Agenda 05/09/2018 às 13:58

O artigo 49 do CDC prevê o direito de arrependimento para compras feitas fora do estabelecimento. No entanto, há controvérsias jurisprudenciais se essa previsão também deve ser estendida ao serviço de transporte aéreo deviso às peculiaridade do setor.

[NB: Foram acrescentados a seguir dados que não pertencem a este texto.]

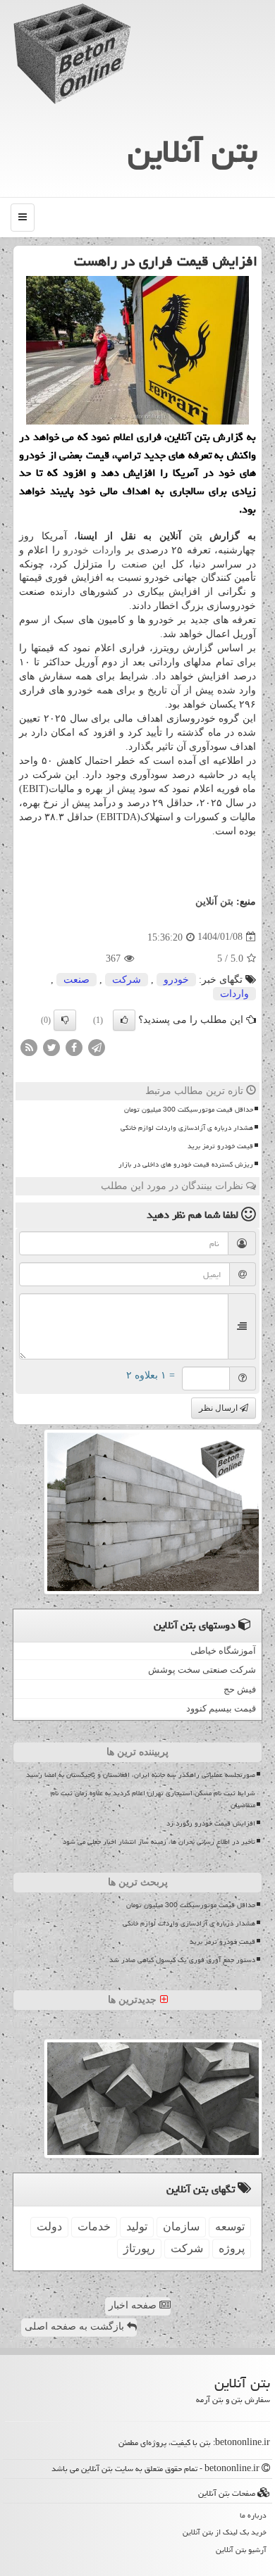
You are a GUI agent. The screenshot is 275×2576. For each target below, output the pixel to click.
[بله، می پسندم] (124, 1020)
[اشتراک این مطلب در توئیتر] (51, 1046)
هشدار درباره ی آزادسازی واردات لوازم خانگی (187, 1128)
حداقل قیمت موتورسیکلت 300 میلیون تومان (188, 1109)
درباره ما (253, 2515)
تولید (136, 2226)
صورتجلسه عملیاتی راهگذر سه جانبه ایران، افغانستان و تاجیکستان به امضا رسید (140, 1775)
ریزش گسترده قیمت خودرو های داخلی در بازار (185, 1164)
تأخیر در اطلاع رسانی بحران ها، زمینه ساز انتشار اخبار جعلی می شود (159, 1842)
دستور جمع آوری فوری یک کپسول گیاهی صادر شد (182, 1960)
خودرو (76, 550)
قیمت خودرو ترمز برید (220, 1146)
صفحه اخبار (134, 2305)
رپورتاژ (139, 2248)
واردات (106, 550)
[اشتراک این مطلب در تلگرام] (96, 1046)
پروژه (232, 2248)
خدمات (94, 2226)
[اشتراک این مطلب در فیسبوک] (74, 1046)
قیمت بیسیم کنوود (221, 1708)
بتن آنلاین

O direito de arrependimento consiste na faculdade dada ao consumidor que efetuar compra fora do estabelecimento comercial (internet, por exemplo) de desistir dela por qualquer motivo no prazo de até sete dias corridos após o recebimento do produto ou serviço. Tal previsão se encontra contida no artigo 49 do Código de Defesa do Consumidor, o qual dispõe o seguinte:

O consumidor pode desistir do contrato, no prazo de 7 dias a contar de sua assinatura ou do ato de recebimento do produto ou serviço, sempre que a contratação de fornecimento de produtos e serviços ocorrer fora do estabelecimento comercial, especialmente por telefone ou a domicílio.

Parágrafo único. Se o consumidor exercitar o direito de arrependimento previsto neste artigo, os valores eventualmente pagos, a qualquer título, durante o prazo de reflexão, serão devolvidos, de imediato, monetariamente atualizados.

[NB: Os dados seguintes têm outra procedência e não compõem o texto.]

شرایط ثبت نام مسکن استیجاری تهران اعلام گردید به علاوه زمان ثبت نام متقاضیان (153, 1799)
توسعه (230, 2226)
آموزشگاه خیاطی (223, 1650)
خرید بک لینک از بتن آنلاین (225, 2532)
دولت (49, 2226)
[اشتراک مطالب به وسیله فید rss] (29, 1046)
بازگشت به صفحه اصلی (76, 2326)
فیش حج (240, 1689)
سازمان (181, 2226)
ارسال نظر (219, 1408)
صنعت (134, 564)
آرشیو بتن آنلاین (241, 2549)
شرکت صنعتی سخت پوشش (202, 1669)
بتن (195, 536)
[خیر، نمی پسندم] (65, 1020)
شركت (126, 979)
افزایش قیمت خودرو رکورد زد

No entanto, Até alguns anos, parte da jurisprudência entendia que essa disposição do CDC não se estendia a todo tipo de contratação fora do espaço físico da empresa, entendendo que a regra não seria aplicável à compra de passagens aéreas realizadas pela internet por esse serviço ser disciplinado por normas específicas.

Durante muito tempo, a Agencia Nacional de Aviacao Civil(ANAC) fez vistas grossas para o assunto. Contudo, devido aos constantes conflitos entre consumidor e fornecedor referentes ao tema, em 14 de março de 2017 essa agência abandonou sua neutralidade e editou a resolução 400/16, que regulamenta o direito de arrependimento nesse setor nos seguintes termos:

O usuário poderá desistir da passagem aérea adquirida, sem qualquer ônus, desde que o faça no prazo de até 24 (vinte e quatro) horas, a contar do recebimento do seu comprovante.

Parágrafo único. A regra descrita no caput deste artigo somente se aplica às compras feitas com antecedência igual ou superior a 7 (sete) dias em relação à data de embarque.

Mesmo admitindo direito de arrependimento nesse serviço, a ANAC estipulou alguns prerrequisitos diversos dos previstos no CDC para que ele seja exercido. Parece que apesar da colher de chá, a agência muito provavelmente entende que existem peculiaridades nesse mercado que impedem a aplicação do direito de arrependimento nos mesmos moldes estabelecidos na lei do consumidor.

Mas entre o CDC e a ANAC, qual norma deverá prevalecer?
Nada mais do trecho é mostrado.